You must also enable automatic cluster discovery.

<allow_experimental_cluster_discovery>1</allow_experimental_cluster_discovery>

Using a single Keeper ensemble

When using a single Keeper for all servers, add the following remote server definition to each swarm server configuration. This provides a path on which the server will register.

<remote_servers>     
    <!-- Swarm cluster built using remote discovery -->
    <swarm>
        <discovery>
            <path>/clickhouse/discovery/swarm</path>
            <secret>secret_key</secret>
        </discovery>
    </swarm>
</remote_servers>

Add the following remote server definition to each server that reads the swarm server list using remote discovery. Note the <observer> tag, which must be set to prevent non-swarm servers from joining the cluster.

<remote_servers>
    <!-- Swarm cluster built using remote discovery. -->
    <swarm>
        <discovery>
            <path>/clickhouse/discovery/swarm</path>
            <secret>secret_key</secret>
            <!-- Use but do not join cluster. -->
            <observer>true</observer>
        </discovery>
    </swarm>
</remote_servers>

Using multiple keeper ensembles

It’s common to use separate keeper ensembles to manage intra-cluster replication and swarm cluster discovery. In this case you can enable an auxiliary keeper that handles only auto-discovery. Here is the configuration for such a Keeper ensemble. ClickHouse will use this Keeper ensemble for auto-discovery.

<clickhouse>
    <!-- Zookeeper for registering swarm members. -->
    <auxiliary_zookeepers>
        <registry>
            <node>
                <host>keeper</host>
                <port>9181</port>
            </node>
        </registry>
    </auxiliary_zookeepers>
<clickhouse>

This is in addition to the settings described in previous sections, which remain the same.

Configuring Caches

Caches make a major difference in the performance of ClickHouse queries. This section describes how to configure them in a swarm cluster.

Iceberg Metadata Cache

The Iceberg metadata cache keeps parsed table definitions in memory. It is enabled using the use_iceberg_metadata_files_cache setting, as shown in the following example:

SELECT count()
FROM ice.`aws-public-blockchain.btc`
SETTINGS object_storage_cluster = 'swarm', 
use_iceberg_metadata_files_cache = 1;

Reading and parsing Iceberg metadata files (including metadata.json, manifest list, and manifest files) is slow. Enabling this setting can speed up query planning significantly.

Parquet Metadata Cache

The Parquet metadata cache keeps metadata from individual Parquets in memory, including column metadata, min/max statistics, and Bloom filter indexes. Swarm nodes use the metadata to avoid fetching unnecessary blocks from object storage. If no blocks are needed the swarm node skips the file entirely.

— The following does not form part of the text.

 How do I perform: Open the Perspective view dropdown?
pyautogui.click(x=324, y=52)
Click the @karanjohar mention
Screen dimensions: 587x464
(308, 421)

The following example shows how to enable Parquet metadata caching.

SELECT count()
FROM ice.`aws-public-blockchain.btc`
SETTINGS object_storage_cluster = 'swarm', 
input_format_parquet_use_metadata_cache = 1;

The server setting input_format_parquet_metadata_cache_max_size controls the size of the cache. It currently defaults to 500MiB.

S3 Filesystem Cache

This cache stores blocks read from object storage on local disk. It offers a considerable speed advantage, especially when blocks are in storage. The S3 filesystem cache requires special configuration each swarm host.

Define the cache

Add a definition like the following to /etc/clickhouse/filesystem_cache.xml to set up a filesystem cache:

spec:                                                                          
  configuration:
    files:
      config.d/filesystem_cache.xml: |
        <clickhouse>
          <filesystem_caches>
            <s3_parquet_cache>
              <path>/var/lib/clickhouse/s3_parquet_cache</path>
              <max_size>50Gi</max_size>
            </s3_parquet_cache>
          </filesystem_caches>
        </clickhouse>

Enable cache use in queries

The following settings control use of the filesystem cache.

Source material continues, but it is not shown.